Bruno Zeni –A Quelônio está apreensiva. Continuamos trabalhando nos livros já contratados e que estavam em estágio avançado de produção. Mas os novos livros ainda avançam lentamente, pois não há perspectiva de retomada da vida cultural e literária tal como a conhecíamos (eventos, lançamentos, leituras, saraus, feiras). Dependemos muito dos eventos de lançamentos, pois trabalhamos com literatura brasileira contemporânea e com o potencial pessoal de cada escritor(a). Sem lançamentos, onde vendíamos boa parte da tiragem e cobríamos os custos de edição, dependeremos mais das vendas pós-lançamento (o que seriam os lançamentos agora? lives?, posts de redes sociais?), ou talvez até vendas sem lançamento, pulverizadas e mais incertas. A procura pelos livros ainda se mantém, e o hábito da leitura talvez ganhe um pouco mais de vigência e razão de ser, já que há muitas pessoas em casa (felizmente) se cuidando e inventando novas ocupações. Espero que a leitura seja uma dessas novas ou antigas atividades que ganhem reforço e prestígio. Mas não sei, o Brasil sempre pode nos surpreender negativamente, não é mesmo? É o que temos visto nesse período de pandemia, em que muitos desdenham do isolamento e dos cuidados preventivos. Em todo o caso, se a leitura se fortalecer como prática (o que depende também de incentivo e programas governamentais/ educacionais/ culturais), os e-books tendem a finalmente decolar. E estamos avaliando como tornar a nossa editora, que é bastante artesanal e ligada à materialidade do livro, também uma editora interessante na plataforma digital. Felizmente, parte desse desafio é muito bem atendido pelos nossos autores e autoras. Qualidade de texto e de projeto (editorial, filosófico, estético, gráfico) já é meio caminho andado. Não tomamos medidas muito concretas, estamos avaliando algumas possibilidades. Já fizemos alguns e-books, talvez façamos mais.

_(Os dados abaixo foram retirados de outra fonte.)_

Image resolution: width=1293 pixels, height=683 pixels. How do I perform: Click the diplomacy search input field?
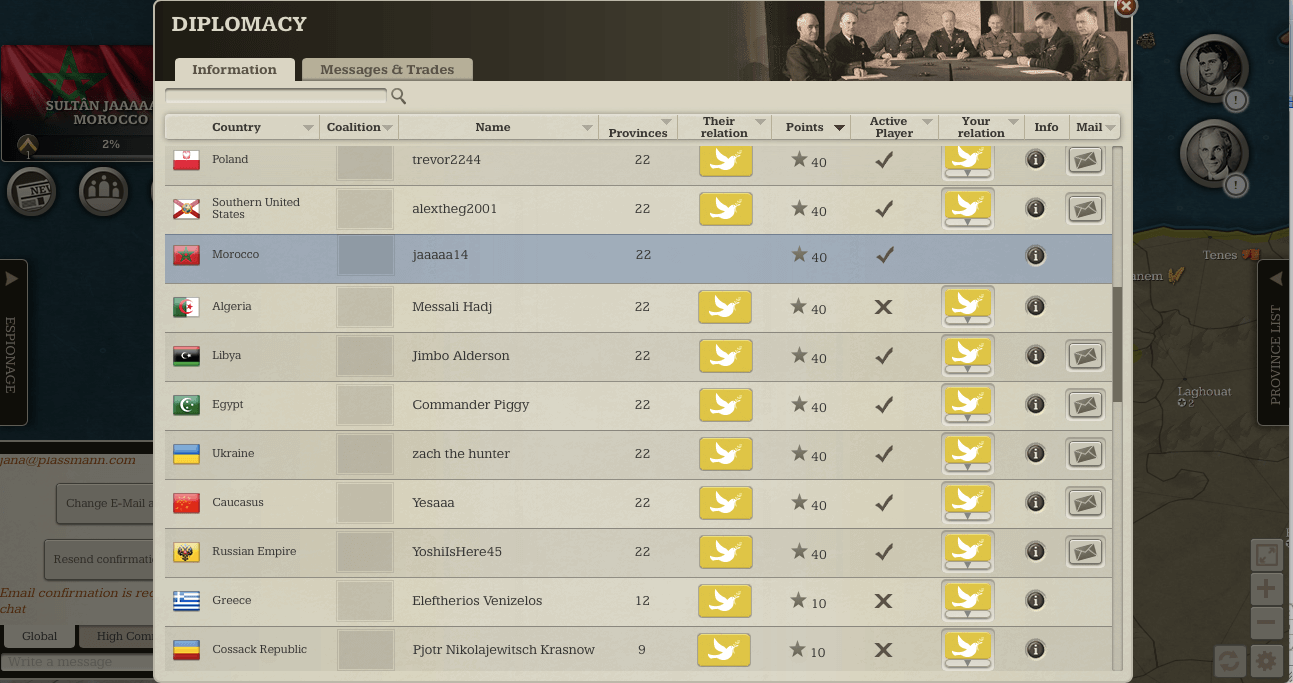click(x=275, y=96)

LabPub – Se tiver lançamentos à vista, fique à vontade para nos contar, por favor.
Bruno Zeni –Lançamos três livros este ano, “Devastação”, poemas de Tânia Ralston, “Maboque”, romance de Tina Vieira, e “Mulher assimétrica”, uma autoficção de Maria Luiza Corrêa. Além deles, temos no prelo o romance “Matraca”, de Isabel Série, e as crônicas de “Mãeternidade”, de Anna Brockes, além da reimpressão dos contos de “Senão eu atiro”, de Leusa Araujo. Estamos trabalhando em mais dez livros para este ano. Mas ainda não sabemos como ficará o cronograma. Nossa tipografia está parada, pois nossos colaboradores mais experientes da área (o tipógrafo João Darc Morais e o linotipista George Dimitrov Assis) estão em quarentena. E a Julia Estronioli, que faz as costuras e outros acabamentos, está trabalhando de casa, mas em ritmo bem menor. Alguns livros, que seriam feitos em tipografia, estamos avaliando se adiamos os livros em tipografia ou se os fazemos com impressão convencional. É o caso de um belo livro de poemas como o de Prisca Agustoni, “Mundo mutilado”, que estamos começando a editar. A perspectiva para este ano é ainda bem nebulosa, mas a situação está mudando muito rápido e quem sabe com o desenvolvimento da vacina e algum tratamento mais comprovado possamos retomar os trabalhos e reinventar os livros que não puderem mais ser feitos como gostaríamos.